» TEXTE ÉTUDIÉ:
-- -- --
Des réussites sportives et institutionnelles
Sportivement, la réussite d'Auxerre est bien plus importante que celle de Guingamp. Auxerre a gagné un championnat et quatre Coupe de France (dont le doublé en 1996) pour deux coupes de France au club breton. Auxerre a passé 32 saisons en D1 contre 9 pour Guingamp.
Et sur la scène européenne, Auxerre peut se targuer de 19 participations avec à la clé, un quart de C1, de C2 et une demi-finale de C3. De son côté, Guingamp a participé à trois reprises à la C3 (avec un beau mais vain nul à San-Siro contre l'Inter Milan en 1997).
Précisons toutefois que Guingamp évolue dans une terre de football et doit faire face à une concurrence sévère (Rennes, Lorient, Brest, Vannes sans oublier Nantes ainsi que le regretté Stade briochin). Dans le même temps, Auxerre a profité de l'absence de réussite chez ses voisins pour s'affirmer : Troyes est en redressement judiciaire en 1979, année où Gueugnon refuse de monter en D1, tandis que la ville de Dijon est morcelée en de nombreux clubs dont la dernière fusions, décisive, sera effective en 1998 (naissance du DFCO).
-- -- --
» À FAIRE:
Recopiez le passage du texte sur Auxerre et Guingamp allant de « Précisons toutefois que » jusqu'à « (naissance du DFCO). » inclus, en substituant « rivalité intense » à « concurrence sévère ».

» DONNÉES AFFICHÉES:
-- -- --
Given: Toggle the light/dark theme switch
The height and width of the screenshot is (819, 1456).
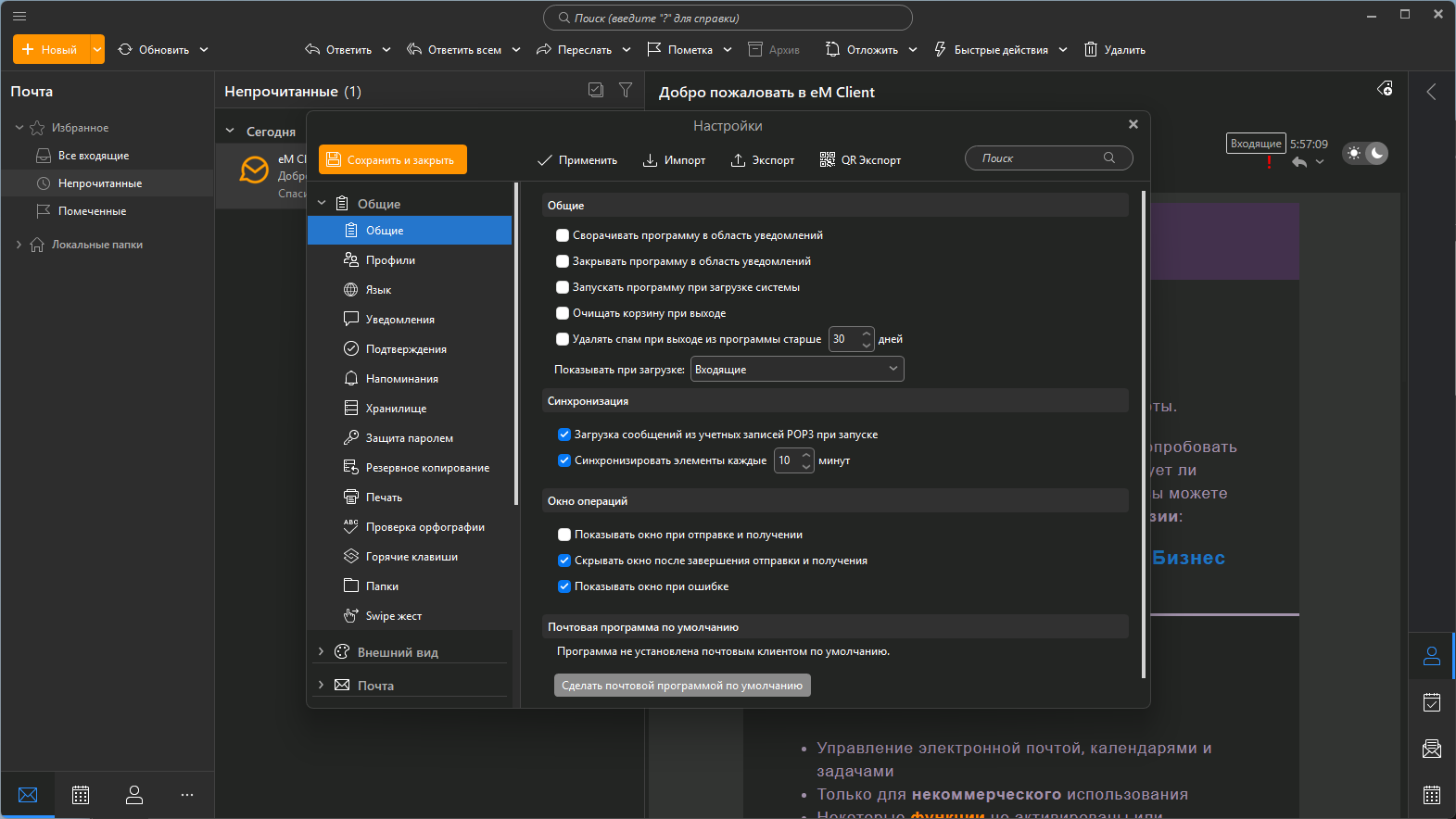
-- -- --
» RÉSULTAT ATTENDU:
Précisons toutefois que Guingamp évolue dans une terre de football et doit faire face à une rivalité intense (Rennes, Lorient, Brest, Vannes sans oublier Nantes ainsi que le regretté Stade briochin). Dans le même temps, Auxerre a profité de l'absence de réussite chez ses voisins pour s'affirmer : Troyes est en redressement judiciaire en 1979, année où Gueugnon refuse de monter en D1, tandis que la ville de Dijon est morcelée en de nombreux clubs dont la dernière fusions, décisive, sera effective en 1998 (naissance du DFCO).